## Stated problem 1
According to the sailing log, on which VHF channel did the crew first make radio contact with the tug?
## Stated problem 2
Carry on the sailing log from its final line.

## Reading text
Tuesday night was another dreadful sleeping night in the aft cabin…. torrential rain and howling winds all through the night. Wednesday morning began with a huge double rainbow stretching from the Isle of Skye over to the Scottish mainland. Torrential downpours became sunshine and showers.
Double rainbow in the morning at Kyle of Lochalsh…one of our last views…note black skies.
Forecast were still bad but we had decided to leave Kyle of Lochalsh at 9am. This we did and within ten minutes or so we were passing under the Skye Bridge ( air draft 29m ) so we had a few to spare. Still a teeny bit anxious as you head for the highest point in the arch… and you look up expecting the Windex and VHF aerial to be torn off. Nothing happened… and we motored out into the Inner Sound. To start with the wind had gone round to the north and was therefore ‘on the nose’…..
Passing under the Skye Bridge…aiming for the middle highest part of the arch.
We headed north west between the Crowlin Islands and the Scottish mainland first. We had noted an AIS black triangle target boat behind one of the northern most little islands… T went downstairs to fill in the log, and returning to the cockpit… found Mike and Christine trying to deal with what looked like a tug boat pursuing us. It appeared from behind one of the Crowlin Islands and sounding its hooter with long and short blasts…. obviously trying to attract our attention. We slowed down and managed to establish VHF radio contact on Channel 16 at first and then Channel 8.
Photo below of the chart showing the “torpedo testing area”!!
They informed us that we were crossing a live firing range and that we should leave by going to the east side of the Inner Sound. All very puzzling…. as we had not seen any warnings on any of the charts we had used to prepare todays journey. The only observation we had made was that the southern part of the Inner Sound was designated as a ‘Submarine Practice Area’… a not uncommon title found on many Scottish lochs. We later discovered that this was a ‘live torpedo firing range’ … and that red flags should have been flown on an MOD building that we later passed. We did not see any red flags. Hey ho…. chased by a tug. That’s a new one.
The rest of the journey northwards to Loch Gairloch was uneventful….. apart from flying our jib sail and the very regular, heavy showers en route. However, we had phoned the harbour master at Gairloch to enquire if there would be any vacant pontoon berths when we arrived about 2pm.
Photo below…the peaceful Moorings at Loch Shieldaig in Gairloch.

## Supplied information
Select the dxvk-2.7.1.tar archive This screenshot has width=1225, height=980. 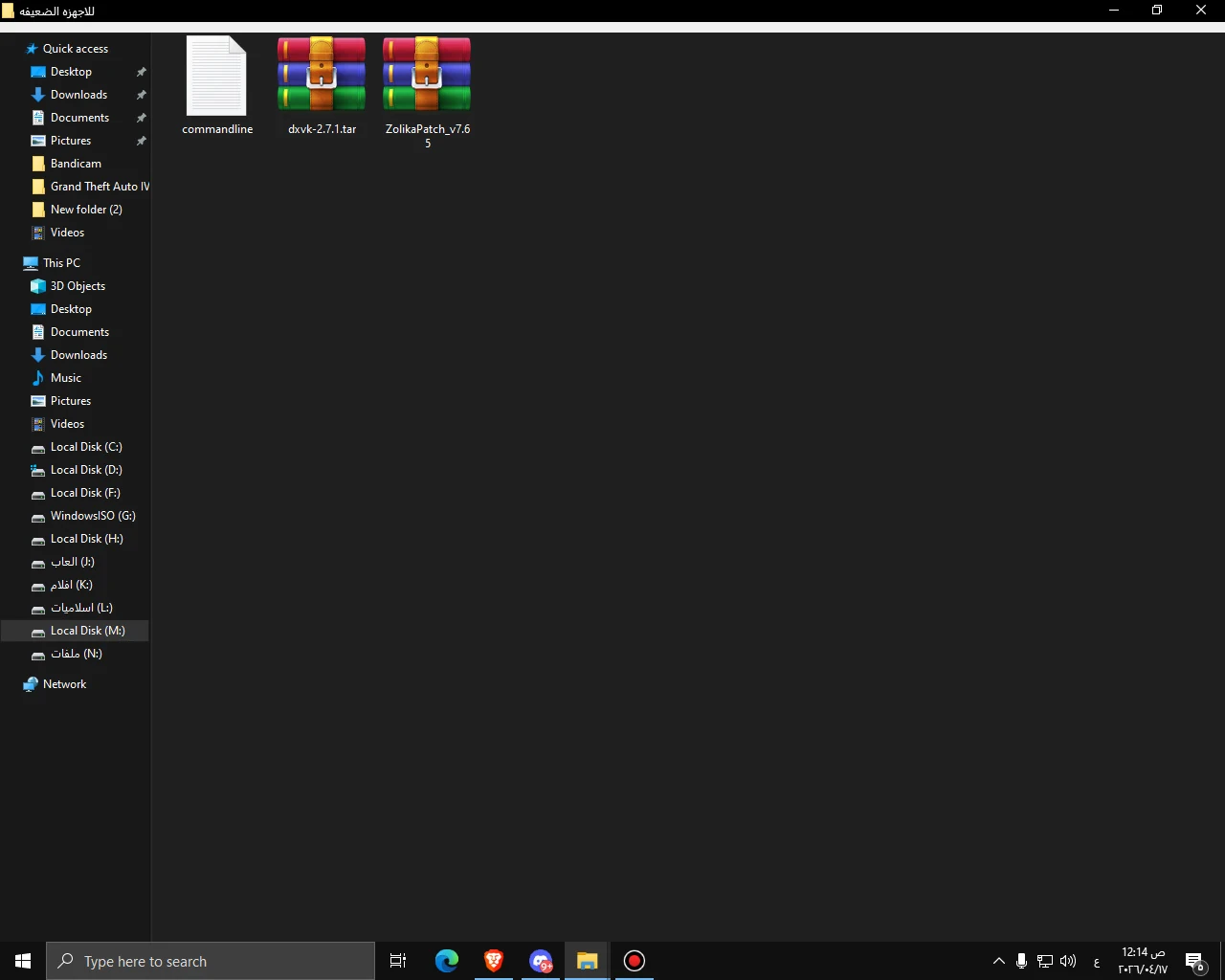pos(322,86)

## Answer 1
Channel 16

## Answer 2
We entered Gairloch Harbour at about 1.30pm …. now very windy…. to find that the single pontoon was absolutely full… with many boats rafting up… and no mobile phone signal to speak to the harbour master. There were no other marinas within a reasonable distance. So Plan B….. Poli Poli was running out of depth in Gairloch Harbour… and the wind having now gone round to the west, blowing the boat inwards to the harbour wall, we managed to turn our 15 tons of machine round and high tail it out of there. We were miffed!
There were two Plan B choices…. and they usually are firstly, nearest mooring buoy or secondly, safe anchorage. We chose to head to Loch Shieldaig, only 20 minutes away… the nearest quiet, sheltered bay with a number or suitable mooring buoys. We tied up safely to a big dark red one at about 2pm…. still miffed re no space in Gairloch. However, that feeling subsided as Shieldaig Bay turned out to be wind free, sheltered and very very peaceful.
Our mooring buoy technique…note our safety line and two horizontal fenders to stoop buoy strop chaffing on the gel coat.
There must have been a dozen other boats on mooring buoys .. but not a single human being. So we cooked our pasta bake and steamed our green vegetables on board…. then a late afternoon snooze and rest in the aft cabin… that was sheer paradise… no slapping and no slamming. Only downside…. a mere minor one… no mobile signal and no wifi… oh dear.
Distance from Kyle on Lochalsh to Loch Shieldaig : 34.0 n.miles.
Total distance from Eastbourne: 1,674.7 n.miles.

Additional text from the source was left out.